Source
========

Section 16(A) Beneficial Ownership REPORTING Compliance

         Section 16(a) of the Exchange Act requires the Company's directors and
officers, and persons who own more than ten percent of the Company's Common
Stock, to file initial reports of ownership and reports of changes in ownership
of Common Stock with the SEC and the NASDAQ Stock Market. Officers, directors
and greater than ten percent stockholders are required by SEC regulation to
furnish the Company with copies of all such forms that they file.

         To the Company's knowledge, based solely on the Company's review of the
copies of such reports received by the Company, and on written representations
by certain reporting persons, the Company believes that during the fiscal year
ended July 3, 1999, all Section 16(a) filing requirements applicable to its
officers, directors and ten percent stockholders were complied with.


                                      Certain Transactions

         Messrs. Rose and Lloyd serve on the Board of Directors of, and hold an
equity interest in Rostra. Mr. Strautnieks, the Chairman of Rostra, is a
director of the Company. During fiscal 1999, the Company paid $158,000 to Rostra
in management fees. Rostra has permitted Messrs. Rose and Lloyd to serve as the
Company's Chief Executive Officer and Chief Financial Officer, respectively. The
Company has, in the past, paid management fees as reimbursement to Rostra for
the services provided by Messrs. Rose and Lloyd. Effective October 1997, the
Company ceased paying management fees to Rostra for Mr. Rose, and effective
January 1999, the Company ceased paying management fees to Rostra for Mr. Lloyd.
As of July 3, 1999 no fees were owed by the Company to Rostra.



                                       11
<PAGE>

                               PROPOSAL NUMBER 2:

                        APPROVAL OF INDEPENDENT AUDITORS


         The Board of Directors of the Company has appointed the firm of
Deloitte & Touche LLP as the Company's independent public accountants for the
fiscal year ending July 1, 2000, subject to ratification by the Company's
stockholders. Representatives of Deloitte & Touche LLP are expected to be
present at the Annual Meeting of Stockholders and will have an opportunity to
make a statement, if they desire to do so, and to respond to appropriate
questions from those attending the meeting. Deloitte & Touche LLP has served as
auditors for the Company since 1986.

========

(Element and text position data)
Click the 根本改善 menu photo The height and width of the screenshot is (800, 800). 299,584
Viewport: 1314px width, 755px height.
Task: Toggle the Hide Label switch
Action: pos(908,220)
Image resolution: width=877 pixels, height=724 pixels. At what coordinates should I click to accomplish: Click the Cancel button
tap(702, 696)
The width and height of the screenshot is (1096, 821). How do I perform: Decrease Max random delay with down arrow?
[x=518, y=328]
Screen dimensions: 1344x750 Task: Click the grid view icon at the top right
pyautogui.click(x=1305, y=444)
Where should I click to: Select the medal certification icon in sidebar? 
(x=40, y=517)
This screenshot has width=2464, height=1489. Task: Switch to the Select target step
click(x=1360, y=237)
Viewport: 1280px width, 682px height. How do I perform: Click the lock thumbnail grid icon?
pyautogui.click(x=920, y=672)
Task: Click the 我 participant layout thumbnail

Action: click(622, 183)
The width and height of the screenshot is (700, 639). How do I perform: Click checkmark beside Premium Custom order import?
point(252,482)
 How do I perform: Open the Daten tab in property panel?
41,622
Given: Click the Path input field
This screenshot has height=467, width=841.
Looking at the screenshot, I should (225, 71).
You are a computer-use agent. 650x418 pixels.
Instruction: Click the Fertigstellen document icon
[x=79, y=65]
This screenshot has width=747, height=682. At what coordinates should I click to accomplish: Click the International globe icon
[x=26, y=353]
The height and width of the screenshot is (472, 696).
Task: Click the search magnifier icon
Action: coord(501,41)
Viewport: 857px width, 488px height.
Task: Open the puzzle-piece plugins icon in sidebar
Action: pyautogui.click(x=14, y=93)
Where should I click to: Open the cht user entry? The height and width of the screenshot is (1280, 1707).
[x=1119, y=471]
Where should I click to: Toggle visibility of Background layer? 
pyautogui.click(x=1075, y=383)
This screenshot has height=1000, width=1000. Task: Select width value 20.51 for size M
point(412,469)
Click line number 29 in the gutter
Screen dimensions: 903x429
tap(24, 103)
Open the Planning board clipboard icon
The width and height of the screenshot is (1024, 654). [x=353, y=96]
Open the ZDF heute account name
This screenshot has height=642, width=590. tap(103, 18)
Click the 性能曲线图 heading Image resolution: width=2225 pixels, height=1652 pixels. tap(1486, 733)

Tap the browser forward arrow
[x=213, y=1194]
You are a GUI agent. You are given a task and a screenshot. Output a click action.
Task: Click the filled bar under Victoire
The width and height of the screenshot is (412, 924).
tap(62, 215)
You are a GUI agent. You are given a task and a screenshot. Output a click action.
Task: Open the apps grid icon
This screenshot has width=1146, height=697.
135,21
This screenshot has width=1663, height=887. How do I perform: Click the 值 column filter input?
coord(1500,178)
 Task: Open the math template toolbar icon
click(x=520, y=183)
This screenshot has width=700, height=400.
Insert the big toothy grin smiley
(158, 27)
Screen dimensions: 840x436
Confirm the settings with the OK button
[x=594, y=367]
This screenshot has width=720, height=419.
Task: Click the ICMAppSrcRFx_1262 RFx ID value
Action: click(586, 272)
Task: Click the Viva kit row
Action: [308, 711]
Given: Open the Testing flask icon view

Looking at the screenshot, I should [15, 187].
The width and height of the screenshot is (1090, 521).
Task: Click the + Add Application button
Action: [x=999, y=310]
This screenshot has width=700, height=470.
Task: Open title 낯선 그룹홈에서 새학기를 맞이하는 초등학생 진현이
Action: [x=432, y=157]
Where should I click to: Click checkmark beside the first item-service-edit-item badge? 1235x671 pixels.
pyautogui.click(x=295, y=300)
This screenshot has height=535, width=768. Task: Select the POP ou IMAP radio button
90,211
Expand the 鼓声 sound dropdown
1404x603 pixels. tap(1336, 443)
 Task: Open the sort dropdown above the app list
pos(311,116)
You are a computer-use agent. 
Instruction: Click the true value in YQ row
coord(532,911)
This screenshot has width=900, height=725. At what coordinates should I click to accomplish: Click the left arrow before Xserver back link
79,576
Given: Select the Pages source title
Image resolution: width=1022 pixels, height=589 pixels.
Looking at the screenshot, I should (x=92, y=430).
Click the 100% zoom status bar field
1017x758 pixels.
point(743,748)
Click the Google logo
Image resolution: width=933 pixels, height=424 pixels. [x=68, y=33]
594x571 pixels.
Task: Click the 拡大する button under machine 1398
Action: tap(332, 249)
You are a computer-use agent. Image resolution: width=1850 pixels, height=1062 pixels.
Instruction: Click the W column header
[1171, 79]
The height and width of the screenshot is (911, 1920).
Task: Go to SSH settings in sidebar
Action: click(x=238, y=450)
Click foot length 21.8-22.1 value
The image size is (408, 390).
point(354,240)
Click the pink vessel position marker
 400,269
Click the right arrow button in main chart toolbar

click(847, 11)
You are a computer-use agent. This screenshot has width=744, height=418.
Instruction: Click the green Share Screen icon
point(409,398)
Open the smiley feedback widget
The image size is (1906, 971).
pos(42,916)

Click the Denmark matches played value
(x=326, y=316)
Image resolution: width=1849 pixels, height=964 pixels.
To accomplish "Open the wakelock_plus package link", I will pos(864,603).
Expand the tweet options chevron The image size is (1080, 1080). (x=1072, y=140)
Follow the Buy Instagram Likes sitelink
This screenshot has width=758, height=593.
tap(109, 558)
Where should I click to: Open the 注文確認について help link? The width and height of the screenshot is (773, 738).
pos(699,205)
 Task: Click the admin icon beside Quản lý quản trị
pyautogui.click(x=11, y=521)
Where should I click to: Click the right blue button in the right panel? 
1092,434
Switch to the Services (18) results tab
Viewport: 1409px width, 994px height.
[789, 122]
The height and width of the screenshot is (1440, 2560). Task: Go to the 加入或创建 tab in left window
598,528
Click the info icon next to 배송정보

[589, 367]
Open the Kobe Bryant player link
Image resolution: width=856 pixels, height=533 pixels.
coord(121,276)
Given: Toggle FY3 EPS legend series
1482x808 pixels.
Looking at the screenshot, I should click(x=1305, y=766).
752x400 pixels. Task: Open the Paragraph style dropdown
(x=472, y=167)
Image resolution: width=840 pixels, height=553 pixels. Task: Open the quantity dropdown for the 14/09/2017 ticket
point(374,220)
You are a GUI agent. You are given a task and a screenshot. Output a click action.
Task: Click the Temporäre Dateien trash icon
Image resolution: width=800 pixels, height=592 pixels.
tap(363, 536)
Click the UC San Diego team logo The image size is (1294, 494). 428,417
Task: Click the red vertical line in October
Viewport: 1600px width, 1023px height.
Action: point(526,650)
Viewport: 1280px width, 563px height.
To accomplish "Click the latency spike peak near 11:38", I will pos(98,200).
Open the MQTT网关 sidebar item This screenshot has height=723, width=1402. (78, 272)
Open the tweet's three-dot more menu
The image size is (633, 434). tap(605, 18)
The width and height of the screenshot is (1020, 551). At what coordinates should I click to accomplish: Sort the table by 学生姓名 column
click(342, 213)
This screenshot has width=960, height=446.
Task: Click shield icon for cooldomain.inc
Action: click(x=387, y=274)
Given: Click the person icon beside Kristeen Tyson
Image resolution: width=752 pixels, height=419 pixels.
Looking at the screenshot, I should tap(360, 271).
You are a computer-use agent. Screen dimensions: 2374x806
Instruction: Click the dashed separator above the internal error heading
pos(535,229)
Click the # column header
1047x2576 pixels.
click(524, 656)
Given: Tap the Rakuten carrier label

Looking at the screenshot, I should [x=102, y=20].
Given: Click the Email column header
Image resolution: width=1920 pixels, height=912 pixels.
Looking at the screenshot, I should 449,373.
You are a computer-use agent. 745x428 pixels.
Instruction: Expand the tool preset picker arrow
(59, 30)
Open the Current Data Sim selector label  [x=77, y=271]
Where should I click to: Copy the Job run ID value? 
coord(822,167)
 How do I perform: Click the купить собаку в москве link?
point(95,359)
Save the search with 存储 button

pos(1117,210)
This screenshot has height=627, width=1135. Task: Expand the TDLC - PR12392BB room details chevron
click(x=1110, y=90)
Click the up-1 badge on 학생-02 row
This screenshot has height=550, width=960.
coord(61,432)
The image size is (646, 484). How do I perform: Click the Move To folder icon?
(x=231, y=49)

========

Work to complete
• A. Reproduce the proxy statement excerpt word for word, everything from "Certain Transactions" down to "for Mr. Lloyd.".
• B. List every organization the proxy statement excerpt mentions by name, apart from the Company itself.

Task-by-task solutions
• A.
Certain Transactions

         Messrs. Rose and Lloyd serve on the Board of Directors of, and hold an
equity interest in Rostra. Mr. Strautnieks, the Chairman of Rostra, is a
director of the Company. During fiscal 1999, the Company paid $158,000 to Rostra
in management fees. Rostra has permitted Messrs. Rose and Lloyd to serve as the
Company's Chief Executive Officer and Chief Financial Officer, respectively. The
Company has, in the past, paid management fees as reimbursement to Rostra for
the services provided by Messrs. Rose and Lloyd. Effective October 1997, the
Company ceased paying management fees to Rostra for Mr. Rose, and effective
January 1999, the Company ceased paying management fees to Rostra for Mr. Lloyd.

• B.
- SEC
- NASDAQ Stock Market
- Rostra
- Deloitte & Touche LLP